心中有了决断,她就在晚上哄睡了荣安后,站在了书案后边。
这小书房就在她房间隔壁,是她特意为沈廷澜准备的。
新婚时两人柔情蜜意,沈廷澜是一刻也舍不得离开她。
但那时他功课繁重,宴夫子留下了诸多课业,就连大哥,也对他的功课抓的很紧。
沈廷澜不想让夫子和大哥失望,又不想眼前看不见她,她便忍着羞,将隔壁的厢房收拾出来,让沈廷澜白日在这边读书。
那时夫妻俩红袖添香,好不恩爱甚笃。
如今呢?
自从从家庙回来,他们夫妻俩再未同过房。更有甚者,沈廷澜为避她,直接住到了前院去,后院只在探望荣安时,才踏足进来。
对于他这些冷落疏远,老夫人全都视而不见。她不曾说教沈廷澜,更不曾劝说他,即便为了荣安,也要将这夫妻做下去。
念及此,周宝璐心中更多了几分痛恨。
也因此,下笔写下那些算计时,她没有丝毫犹豫。她下笔如有神,不过短短片刻工夫,便将所有心思都写的清楚明白,就连所需要用到的药物,也直言不讳的写了上去。
写完后,看着自己亲笔写成的这封书信,周宝璐眉眼间多了几分畅快。既侯府不仁,就休要怪她不义。
她如今如笼中鸟,身边没有可用之人。但是,她出不去,可有的是人能进来这看似守卫森严的武安侯府。这封信,也注定能在今晚,能被送到它该去的人手中。
第162章 请旨
沈廷钧要成亲的消息,就这般一传十、十传百,很快就传出了武安侯府,传到了京城诸多勋贵豪门耳朵里。
眼瞅着临近过年,京城内本就一天比一天热闹。
而随着沈侯要娶妻的消息传出来,这热闹更上一层楼。宛若在热油中泼了一瓢冷水,瞬间就炸开了锅。

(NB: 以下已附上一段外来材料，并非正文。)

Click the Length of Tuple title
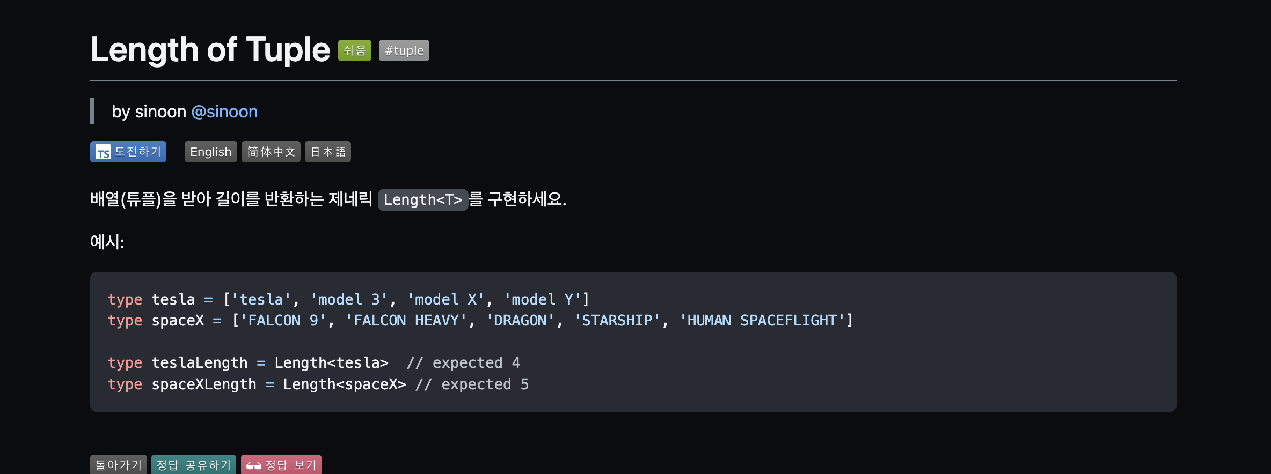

不仅是豪门勋贵,都着下人暗暗打探沈侯的意中人是谁;就连市井的百姓人家,也都纷纷议论起来。那些大小赌坊,更是都开了盘跟着凑趣,看究竟是哪家闺秀能雀屏中选。
各种似是而非小道消息传的满京城都是,今天这个说,是太傅家和离归家的嫡女;明天那个就说,许是大冢宰家的小孙女也说不得;到了后天,又有人说,指不定是镇国将军府中,那位刚从南边回来的二姑娘……
整个京城能排得上号的闺秀,几乎全都被人私下里拉出来遛了一圈。就连在府中被关禁闭的长荣郡主,都有人提到她。但究竟那位“意中人”是何人,竟是满京城的人打探了许久,也没打探出个所以然。

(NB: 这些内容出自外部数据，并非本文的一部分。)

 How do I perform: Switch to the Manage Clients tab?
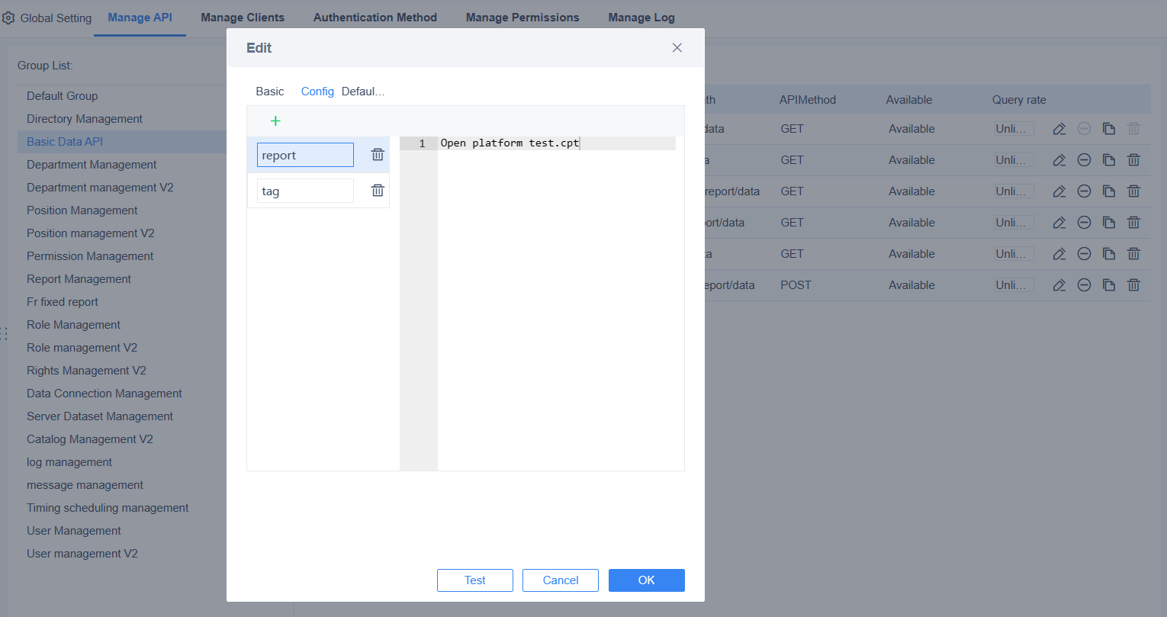[x=243, y=17]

那些勋贵家中见状不免慨叹,就说,“沈侯这保密功夫做的,着实到家了。”
“许是怕长荣闹腾吧。毕竟,你们知道了,听说这些日子长荣郡主府上的瓷器坏了一批又一批。郡主府的采买,几乎每天都要订购崭新的瓷器回府。”
“也不知道究竟是何许人也,能让沈侯老房子着火。这还没进门呢,就先护上了……”
“许是再过些日子就知道了。”
……
沈廷钧进宫当值,自然也被隆庆帝与太子打趣了。
这两个天底下至尊至贵的人,自然也好奇沈廷钧要娶的,究竟是何方淑丽。
隆庆帝打趣的问了,沈廷钧自然没有不说的道理。尽管他还想瞒着,但随即他心中一动,想到了什么。就觉得,或许此番能换个大礼来也说不定。
沈廷钧当即隐晦的将一些事情说了。
他说的不仔细,很多地方甚至直接跳过不提。但不管是隆庆帝还是太子,都不是心思简单之辈。有些事情,甚至不需要他仔细说,只简单想过,便知道其中藏着事儿。

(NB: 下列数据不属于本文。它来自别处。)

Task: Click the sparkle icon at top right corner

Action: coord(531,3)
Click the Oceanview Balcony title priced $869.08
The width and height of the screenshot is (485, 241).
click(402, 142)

当然,当着钟爱臣子的面,不管是隆庆帝还是太子,都没有追问。不过他们心中如何想,那就只有他们知道了。
然而,即便淡定如隆庆帝与太子,在听到沈廷钧那未过门的媳妇,乃是闵州威武将军桑拂月那刚寻来的妹子,且如今还怀有五六个月的身孕的时候,父子俩的表情也难得同步了一下:俱都变得一言难尽。
不止是太子啧啧两声,带着不可思议的眼神看着沈廷钧。就连隆庆帝,都多瞅了这心腹重臣好好几眼,好似今天这才第一次认识他。
也不怪这父子俩大惊小怪,实在是沈廷钧与妇人不清不楚、勾勾搭搭的事儿,委实不像是他能做出来的。
毕竟在两人的印象中,子渊素来稳重寡言、冷面示人、洁身自好、持重雍容。
这样强迫女方……对,尽管没有听太多详细的经过,但隆庆帝早先可是看了常老将军上奏的折子的。
折子中写了他“认错”人的经过,又写了若非桑氏女多年寻人、苦寻不辍,不然怕是至今不知雷霜寒原名桑拂月。他乃是晋州大书商桑家的嫡长子,而非他那出了五服的远亲。
因在折子中,常老将军将过错都归在自己心大疏忽上,又将桑氏女夸了又夸,是以隆庆帝对此女印象颇佳。
他当初看过折子后,还回后宫和皇后感叹了下。说那桑氏女虽是江南水乡出身,但自幼受桑家几门进士教养,倒是养得好韧性、好脾性。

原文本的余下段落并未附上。